そんな癖がついたのは、敗戦後まもなくの頃からだ。進駐軍のPXから横流しされてくる舶来化粧品を売り歩くのを仕事にしていたので、商売ものの口紅を使ってみたのがはじまりだ。アメリカのミッチェルという硬質の口紅が好きだった。ちょっとちょっと口紅が濃すぎるよ、ダラクしたね、などと人にいわれても、毎日真紅に塗りたくって、機嫌よかった。
武田百合子「日日雑記」―
 
 
ちょっとお疲れ気味なので、気分転換に化粧品売り場へ。
 
お肌のためにはマッサージがいいのだろうけど、「色」がほしい気分の夕方。
カウンターでケープをかけてもらって鏡を見たら、あまりにどんよりした自分に愕然。
シャネルのBAさん、口紅を塗る前にファンデーションからお直しして、仕上げにチークとハイライトをはたいてくれたのだけど、とても簡単なお直しなのに、お化粧の威力って本当にすごいよ。顔色だけじゃなくて、このところ落ち込み気味だった気分までしゃきっとした。なんか目にも力が入ったような気がする。。。(←結構単純なのです)
 
資生堂が戦後香港で出店した時、現地の若い女性が毎日のようにウィンドーショッピングに通ってきて、ある日「やっと口紅を買えるお金ができたから」と目を輝かせて口紅を買っていった、というエピソードを知ったとき、私が連想したのは武田百合子さん(武田泰淳夫人)がさしていたというアメリカ製の赤い口紅だった。
 
アイシャドーでもチークでもなく、口紅。
 
ビジネスモードでもナチュラルモードでも、口紅だけは唯一「色」を主張する物だ。
たとえベースメークからアイメーク、仕上げのパウダーまで完璧に作っても、唇に色がなければ間の抜けた無防備な顔になってしまうだろう。

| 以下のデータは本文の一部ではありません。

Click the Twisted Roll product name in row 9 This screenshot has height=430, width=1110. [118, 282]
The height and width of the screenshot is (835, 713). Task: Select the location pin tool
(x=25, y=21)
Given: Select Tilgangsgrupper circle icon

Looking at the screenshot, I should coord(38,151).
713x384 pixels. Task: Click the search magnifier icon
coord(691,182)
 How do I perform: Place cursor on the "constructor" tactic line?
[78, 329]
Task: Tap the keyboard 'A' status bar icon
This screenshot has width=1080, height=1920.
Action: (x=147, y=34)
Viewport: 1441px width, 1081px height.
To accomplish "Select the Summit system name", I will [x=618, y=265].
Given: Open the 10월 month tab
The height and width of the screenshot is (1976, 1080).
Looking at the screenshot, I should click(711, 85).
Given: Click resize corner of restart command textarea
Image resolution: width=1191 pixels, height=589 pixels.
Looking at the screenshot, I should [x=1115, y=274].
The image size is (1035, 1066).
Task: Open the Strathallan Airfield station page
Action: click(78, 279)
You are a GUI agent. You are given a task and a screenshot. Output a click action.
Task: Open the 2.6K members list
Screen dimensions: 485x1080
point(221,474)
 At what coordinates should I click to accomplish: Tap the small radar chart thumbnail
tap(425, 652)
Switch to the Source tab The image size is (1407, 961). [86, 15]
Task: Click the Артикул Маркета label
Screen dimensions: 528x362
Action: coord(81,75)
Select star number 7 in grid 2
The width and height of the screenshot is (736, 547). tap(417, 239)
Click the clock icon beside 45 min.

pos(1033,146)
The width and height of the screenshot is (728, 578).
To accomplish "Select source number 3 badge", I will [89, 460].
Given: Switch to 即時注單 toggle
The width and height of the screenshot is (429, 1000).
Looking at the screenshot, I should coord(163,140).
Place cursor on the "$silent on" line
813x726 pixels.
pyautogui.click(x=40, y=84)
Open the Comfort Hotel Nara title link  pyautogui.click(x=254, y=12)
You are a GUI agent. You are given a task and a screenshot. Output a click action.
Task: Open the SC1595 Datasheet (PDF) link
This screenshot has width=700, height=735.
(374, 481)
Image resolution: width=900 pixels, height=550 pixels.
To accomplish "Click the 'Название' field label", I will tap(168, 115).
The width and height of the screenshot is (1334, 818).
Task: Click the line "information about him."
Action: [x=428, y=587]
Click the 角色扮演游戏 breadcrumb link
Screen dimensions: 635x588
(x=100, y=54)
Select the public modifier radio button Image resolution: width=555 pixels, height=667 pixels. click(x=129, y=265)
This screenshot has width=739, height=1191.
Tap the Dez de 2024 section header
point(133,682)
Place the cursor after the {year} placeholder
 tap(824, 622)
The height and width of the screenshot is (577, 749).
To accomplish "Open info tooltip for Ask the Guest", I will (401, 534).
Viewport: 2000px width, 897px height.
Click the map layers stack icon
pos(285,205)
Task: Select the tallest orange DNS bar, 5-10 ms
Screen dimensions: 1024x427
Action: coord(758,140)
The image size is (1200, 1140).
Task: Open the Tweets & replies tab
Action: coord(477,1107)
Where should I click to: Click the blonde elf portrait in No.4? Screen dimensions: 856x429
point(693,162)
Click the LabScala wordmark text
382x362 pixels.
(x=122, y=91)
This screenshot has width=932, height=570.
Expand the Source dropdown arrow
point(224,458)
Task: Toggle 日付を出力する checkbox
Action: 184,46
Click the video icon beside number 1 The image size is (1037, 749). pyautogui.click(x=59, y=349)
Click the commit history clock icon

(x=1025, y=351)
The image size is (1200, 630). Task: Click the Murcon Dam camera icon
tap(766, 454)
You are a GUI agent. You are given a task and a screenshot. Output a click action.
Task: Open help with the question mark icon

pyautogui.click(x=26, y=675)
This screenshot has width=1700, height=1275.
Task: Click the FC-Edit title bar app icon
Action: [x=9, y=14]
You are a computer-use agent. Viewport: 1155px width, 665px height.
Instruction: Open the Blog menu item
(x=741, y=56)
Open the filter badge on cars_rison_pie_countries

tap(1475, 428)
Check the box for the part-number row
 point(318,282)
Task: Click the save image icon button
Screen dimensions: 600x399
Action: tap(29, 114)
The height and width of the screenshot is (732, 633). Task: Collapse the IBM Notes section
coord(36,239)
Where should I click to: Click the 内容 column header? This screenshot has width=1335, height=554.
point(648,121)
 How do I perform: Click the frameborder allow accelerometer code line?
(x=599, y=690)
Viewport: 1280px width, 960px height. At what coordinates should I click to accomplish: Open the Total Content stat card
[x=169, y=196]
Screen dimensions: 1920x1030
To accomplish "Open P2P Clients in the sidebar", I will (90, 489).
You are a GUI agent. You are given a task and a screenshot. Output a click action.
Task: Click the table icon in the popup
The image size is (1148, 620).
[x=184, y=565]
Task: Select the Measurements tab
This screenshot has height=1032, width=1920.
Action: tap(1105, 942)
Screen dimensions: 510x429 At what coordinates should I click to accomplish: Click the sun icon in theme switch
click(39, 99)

口紅は、女性にとっては、装うと同時に背筋をしゃきっと伸ばさなければいけない時に必要な、優雅な懐刀でもあるのだ、たぶん。
その日のお洋服や気分によって、口紅だけ変えてもモードが切り替えられるし・・・。
 
字を書くときも口紅さしていたという百合子さんの生前を知る人たちのコメントには、「美人だ」「彼女こそ最高の人妻(by嵐山光三郎)」といったものが多い。
横浜の旧家に生まれた百合子さんは、空襲で九死に一生を得て、戦後は行商や女給までするようなどん底の生活から、ひと回り以上年の離れた武田泰淳と結婚し家庭に入った。「専業主婦」という言葉がまだなかったであろう時代のことだ。「富士日記」でも山荘の地元の主婦たちに「あんたの<仕事>は、私らが野良の片手間にやってるようなことだ」と言われて気圧される場面が出てくる。
大正生まれの女性には珍しく自動車免許を取って泰淳の運転手、口述筆記を務め、ありあわせのもので手早く美味しいものを作り、夫の死後は一人で海外旅行にも出かけたという百合子さん。
おそらく彼女のしなやかな強さ、賢さ、母性、繊細さ、そして少なからぬ色気が、
多面体の輝きを放って、周りの人たちを引きつけたのだろう。
 
あの「富士日記」を書きながら、百合子さんはどんな色の口紅をさしていたのだろう。
犬が星見た」のロシアに行ったときは・・・。
 
 
ポーチに口紅、枕元には武田百合子を常備している やまねこなのでした。